If your LO had this vein, when did it start to fade? I really just worry that he'll be teased by other kids if it's still there when he starts K. Also, if your babe did have it&#8230; Were they diagnosed with a murmur? I read something about a possible connection and my boy does have an "innocent" murmur.

Thanks!


----------



## LLQ1011 (Mar 28, 2012)

mine has one above his eye and it is still pretty dark at 18 months


----------



## Zirconia (May 13, 2012)

This is so fascinating! My 18-month-old had one, but I can't remember the last time I noticed it - either it's gone or has just been eclipsed by all the bumps, scrapes, and toddler battle scars. 
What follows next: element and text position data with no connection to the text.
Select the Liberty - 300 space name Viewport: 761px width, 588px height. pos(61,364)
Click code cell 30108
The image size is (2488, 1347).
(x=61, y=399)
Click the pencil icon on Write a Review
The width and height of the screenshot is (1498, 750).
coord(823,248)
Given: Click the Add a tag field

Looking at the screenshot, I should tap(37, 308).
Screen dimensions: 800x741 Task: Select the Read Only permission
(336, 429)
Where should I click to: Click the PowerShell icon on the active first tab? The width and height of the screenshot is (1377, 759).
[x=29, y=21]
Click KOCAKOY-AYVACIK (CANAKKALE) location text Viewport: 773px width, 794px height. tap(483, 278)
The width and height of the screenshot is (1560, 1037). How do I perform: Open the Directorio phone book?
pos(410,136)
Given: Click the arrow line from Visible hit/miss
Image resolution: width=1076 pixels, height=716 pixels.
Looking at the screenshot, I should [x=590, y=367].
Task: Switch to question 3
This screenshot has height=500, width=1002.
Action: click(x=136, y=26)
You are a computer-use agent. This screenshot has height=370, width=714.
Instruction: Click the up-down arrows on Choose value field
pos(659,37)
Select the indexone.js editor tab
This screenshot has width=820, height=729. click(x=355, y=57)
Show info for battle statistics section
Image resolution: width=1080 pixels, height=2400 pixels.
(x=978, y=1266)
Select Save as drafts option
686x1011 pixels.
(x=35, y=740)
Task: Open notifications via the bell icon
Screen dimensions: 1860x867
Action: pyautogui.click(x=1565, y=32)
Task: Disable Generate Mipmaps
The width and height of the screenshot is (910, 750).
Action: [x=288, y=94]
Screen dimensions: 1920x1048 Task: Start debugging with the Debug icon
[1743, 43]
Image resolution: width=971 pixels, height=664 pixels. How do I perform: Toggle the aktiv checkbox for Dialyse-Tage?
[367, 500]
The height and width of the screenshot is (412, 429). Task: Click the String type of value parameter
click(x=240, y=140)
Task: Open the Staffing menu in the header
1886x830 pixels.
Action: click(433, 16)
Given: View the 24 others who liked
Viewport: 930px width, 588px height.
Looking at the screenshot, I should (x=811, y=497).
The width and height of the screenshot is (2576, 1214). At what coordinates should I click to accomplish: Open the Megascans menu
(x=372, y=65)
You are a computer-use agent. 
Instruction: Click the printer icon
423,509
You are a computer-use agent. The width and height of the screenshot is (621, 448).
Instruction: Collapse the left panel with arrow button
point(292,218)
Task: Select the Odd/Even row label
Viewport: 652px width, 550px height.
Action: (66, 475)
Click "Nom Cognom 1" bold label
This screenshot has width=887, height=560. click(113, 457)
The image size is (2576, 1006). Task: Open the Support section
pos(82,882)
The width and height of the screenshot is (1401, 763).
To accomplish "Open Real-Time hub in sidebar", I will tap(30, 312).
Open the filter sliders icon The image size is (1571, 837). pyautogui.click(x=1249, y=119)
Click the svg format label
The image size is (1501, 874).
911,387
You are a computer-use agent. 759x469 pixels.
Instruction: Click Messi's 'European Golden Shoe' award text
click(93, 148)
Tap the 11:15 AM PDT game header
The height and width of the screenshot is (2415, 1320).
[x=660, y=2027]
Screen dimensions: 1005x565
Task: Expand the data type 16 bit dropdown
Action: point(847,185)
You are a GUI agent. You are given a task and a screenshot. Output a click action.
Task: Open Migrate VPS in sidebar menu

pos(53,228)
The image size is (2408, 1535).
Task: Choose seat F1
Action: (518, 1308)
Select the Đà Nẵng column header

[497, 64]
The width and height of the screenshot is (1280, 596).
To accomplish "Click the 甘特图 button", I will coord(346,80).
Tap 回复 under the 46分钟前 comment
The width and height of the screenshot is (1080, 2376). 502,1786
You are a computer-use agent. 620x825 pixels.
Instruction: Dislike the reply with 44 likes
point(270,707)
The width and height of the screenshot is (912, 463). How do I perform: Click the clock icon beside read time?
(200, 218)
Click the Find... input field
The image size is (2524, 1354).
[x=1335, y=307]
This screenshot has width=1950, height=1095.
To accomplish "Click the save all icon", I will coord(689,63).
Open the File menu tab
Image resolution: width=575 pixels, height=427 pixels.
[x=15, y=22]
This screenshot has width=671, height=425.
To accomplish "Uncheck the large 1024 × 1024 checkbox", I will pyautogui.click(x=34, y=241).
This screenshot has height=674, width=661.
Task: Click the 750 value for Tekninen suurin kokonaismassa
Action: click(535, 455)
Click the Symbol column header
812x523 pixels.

She's not one for sweets, and has always slept poorly and been a little high needs. So far I can only find one article about "sugar bug" babies - do you have any other resources? Here's what I've found:

http://holisticsquid.com/is-your-babys-blue-vein-a-sugar-bug/


----------



## Phoebesmum (Nov 15, 2013)

My Daughter is nearly 5 and she has had what I can only describe as a cluster of veins on the bridge of her nose since she was born. Permanently looks bruised. I use it as an indicator to when she is tired or coming down with something as it tends to become very prominent when these occur. As she has got older I have noticed that a vein under her mouth going towards her neck also gets "brighter" when she is poorly. She is very pale and and I am used to these and like you all, I worry that she will get teased about the obvious bruise cluster on the bridge of her nose but she has been at Nursery and School since she was 2 & a half and the only people that ever point it out are grown ups!

Yesterday though something new occurred which had me up at A&E all evening. My little one went blue all round her mouth, looked like a vein tash. We now have an appointment at the MFU (Maxillo Facial Unit) on Tuesday with a specialist. Has anyone else had anything similar? I did some googling which is always a bad idea and it kept coming up with heart problems :-/


----------



## mommaBskahan (Jun 20, 2013)

Zirconia - Yes, that was the article I read. I don't really think it describes my LO though... He loves sweets and doesn't seem to be "affected" by them. He sleeps like a champ! Lol! He was a little high needs as a newborn, but not so much now. Thanks for letting me know that hers has faded. Since my original post, I read somewhere that it "usually" fades by age 5. Here's to hoping!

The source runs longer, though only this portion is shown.